Shared-worker architectures fail here. A single Shioaji session consuming 800 MB would starve other users. A broker API timeout in one session would block the event loop for everyone. Per-user isolation is the only viable model.


Worker Lifecycle

stateDiagram-v2
    [*] --> PoolIdle: Lambda launches task\n(USER_ID = -1)

    PoolIdle --> Claimed: Receives pool-claim\nmessage (~332ms)

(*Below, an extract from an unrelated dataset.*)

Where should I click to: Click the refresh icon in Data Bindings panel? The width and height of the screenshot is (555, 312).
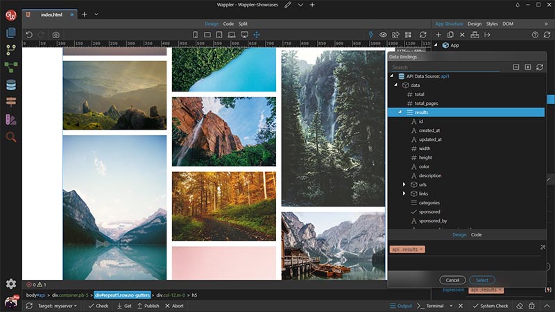coord(539,67)
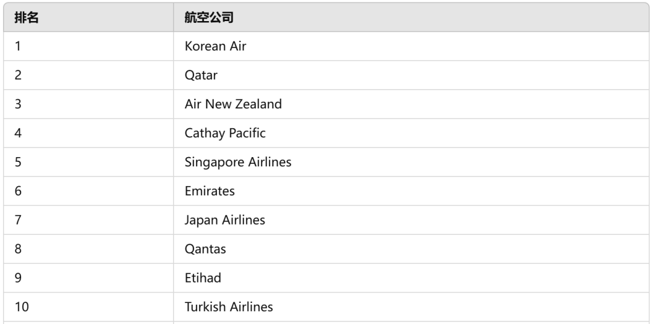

    Claimed --> Connecting: Load credentials\nInitialize broker SDK

    Connecting --> Active: Broker session\nestablished
    Connecting --> Failed: Connection error

    Failed --> Connecting: Auto-retry\n(3 attempts)
    Failed --> Terminated: Max retries exceeded

    Active --> Processing: Order received\nfrom Redis queue

    Processing --> Active: Order complete\nResponse written

    Active --> HealthCheck: 60s health check
    HealthCheck --> Active: Healthy
    HealthCheck --> Reconnecting: Connection lost
    Reconnecting --> Active: Reconnected
    Reconnecting --> Terminated: Reconnect failed

    Active --> IdleTimeout: No activity\nfor 30 minutes

    IdleTimeout --> Terminated: Graceful shutdown\nClose broker session

    Terminated --> [*]: ECS task stopped\nRedis mark expires

    state Active {
        [*] --> Heartbeat
        Heartbeat --> Heartbeat: Refresh Redis mark\nevery 5s (TTL 30s)
    }

Lifecycle Timings

State Transition Duration Mechanism
Pool idle → Claimed ~332ms SQS pool-claim message received
Claimed → Active 1–5s Credential decryption + broker handshake
Active → Processing <10ms Redis BLPOP on request queue
Processing → Active 50–500ms Broker API call + response write
Active → Idle timeout 30 min No orders or control messages
Health check interval 60s Broker session ping
Heartbeat interval 5s Redis SET with 30s TTL

Pool Pre-Warming

The pool is the key to sub-second worker readiness. Pre-warmed workers sit in the ECS cluster with USER_ID=-1, running a stripped-down event loop that does nothing but wait for a claim message on the SQS pool-claim queue.

How It Works

  1. pool_manager Lambda runs every 5 minutes via EventBridge
  2. Counts current pool workers in Redis (key pattern: worker:active:-1:* or metadata scan)
  3. Compares to target pool size (Terraform variable)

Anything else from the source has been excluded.